The deleterious association between proton pump inhibitors and prostate cancer-specific mortality – a population-based cohort study
Goldberg H, Mohsin FK, Saskin R, Kulkarni GS, Berlin A, Kenk M, Wallis CJD, Chandrasekar T, Klaassen Z, Saarela O, Penn L, Alibhai SMH, Fleshner N. Prostate Cancer Prostatic Di. 2020; Jul 8 [Epub ahead of print]. DOI: https://doi.org/10.1038/s41391-020-0248-9
Background — Proton pump inhibitors (PPIs) are commonly prescribed medications that have been shown to have contradicting effects on cancer. We aimed to investigate the effect of pantoprazole and other PPIs on prostate cancer (PCa) specific mortality (PCSM), use of androgen deprivation therapy (ADT), and PCa diagnosis using a large Canadian population-based cohort.
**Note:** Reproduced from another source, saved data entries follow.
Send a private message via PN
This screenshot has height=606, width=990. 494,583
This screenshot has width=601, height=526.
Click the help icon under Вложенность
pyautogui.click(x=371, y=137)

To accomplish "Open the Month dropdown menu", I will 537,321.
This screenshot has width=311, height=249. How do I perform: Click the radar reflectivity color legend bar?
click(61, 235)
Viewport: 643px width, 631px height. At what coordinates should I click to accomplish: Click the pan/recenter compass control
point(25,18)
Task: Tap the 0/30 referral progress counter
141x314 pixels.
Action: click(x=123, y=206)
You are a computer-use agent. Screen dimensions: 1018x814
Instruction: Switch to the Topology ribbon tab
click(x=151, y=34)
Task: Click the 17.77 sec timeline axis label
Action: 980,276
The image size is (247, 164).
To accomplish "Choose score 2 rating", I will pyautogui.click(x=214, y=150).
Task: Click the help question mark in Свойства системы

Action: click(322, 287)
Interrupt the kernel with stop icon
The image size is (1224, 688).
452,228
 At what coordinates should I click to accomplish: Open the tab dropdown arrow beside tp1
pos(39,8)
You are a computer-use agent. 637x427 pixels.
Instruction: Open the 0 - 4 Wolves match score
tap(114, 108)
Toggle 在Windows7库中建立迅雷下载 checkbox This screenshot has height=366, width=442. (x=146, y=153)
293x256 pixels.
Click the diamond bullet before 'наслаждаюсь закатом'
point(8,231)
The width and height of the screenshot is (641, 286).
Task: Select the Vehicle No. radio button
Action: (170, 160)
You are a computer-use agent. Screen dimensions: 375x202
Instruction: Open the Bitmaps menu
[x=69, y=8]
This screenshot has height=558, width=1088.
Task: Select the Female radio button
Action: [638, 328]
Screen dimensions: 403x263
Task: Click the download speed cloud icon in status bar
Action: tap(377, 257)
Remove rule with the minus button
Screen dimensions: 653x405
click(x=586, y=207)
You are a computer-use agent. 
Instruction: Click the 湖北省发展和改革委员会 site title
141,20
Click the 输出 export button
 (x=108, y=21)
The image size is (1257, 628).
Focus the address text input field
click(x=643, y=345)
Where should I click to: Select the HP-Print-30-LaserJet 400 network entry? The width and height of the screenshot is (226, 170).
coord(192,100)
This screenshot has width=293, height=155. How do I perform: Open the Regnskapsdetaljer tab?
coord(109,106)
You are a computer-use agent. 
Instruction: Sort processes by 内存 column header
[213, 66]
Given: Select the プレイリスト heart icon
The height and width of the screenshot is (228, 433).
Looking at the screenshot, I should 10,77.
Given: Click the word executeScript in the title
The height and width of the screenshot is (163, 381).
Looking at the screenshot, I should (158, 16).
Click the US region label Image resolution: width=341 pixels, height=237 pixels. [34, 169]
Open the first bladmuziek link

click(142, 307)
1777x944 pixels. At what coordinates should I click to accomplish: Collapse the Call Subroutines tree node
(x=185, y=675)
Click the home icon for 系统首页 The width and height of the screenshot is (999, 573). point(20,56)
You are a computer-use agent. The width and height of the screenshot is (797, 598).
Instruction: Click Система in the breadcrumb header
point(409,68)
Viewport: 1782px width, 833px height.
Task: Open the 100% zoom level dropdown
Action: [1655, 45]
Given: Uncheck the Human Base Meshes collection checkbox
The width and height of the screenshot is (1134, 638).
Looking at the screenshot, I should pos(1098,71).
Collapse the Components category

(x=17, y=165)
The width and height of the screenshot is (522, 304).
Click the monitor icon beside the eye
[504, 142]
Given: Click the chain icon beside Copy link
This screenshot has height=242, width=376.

Methods — We identified 21,512 men aged ≥ 66, with a history of a single negative prostate biopsy and no previous use of any of the analyzed medications between 1994 and 2016. Multivariable Cox regression models with time-dependent covariates were used to assess the associations of PPIs with PCa outcomes. All models included other medications with a putative chemopreventative effect on PCa-outcomes, and were adjusted for age, rurality, comorbidity, and study inclusion year.
Results — Over a mean follow-up of 8.06 years (SD 5.44 years), 10,999 patients (51.1%) used a PPI, 5187 patients (24.1%) had PCa, 2043 patients (9.5%) were treated with ADT, and 805 patients (3.7%) died from PCa. For every 6 months of cumulative use, pantoprazole was associated with a 3.0% (95% CI 0.3–6.0%) increased rate of ADT use, while any use of other PPIs was associated with a 39.0% (95% CI 18.0–64.0%) increased risk of PCSM. No association was found with PCa diagnosis.
Conclusions — Upon validation of the potentially negative association of PPIs with PCa, PPI use may need to be reassessed in PCa patients.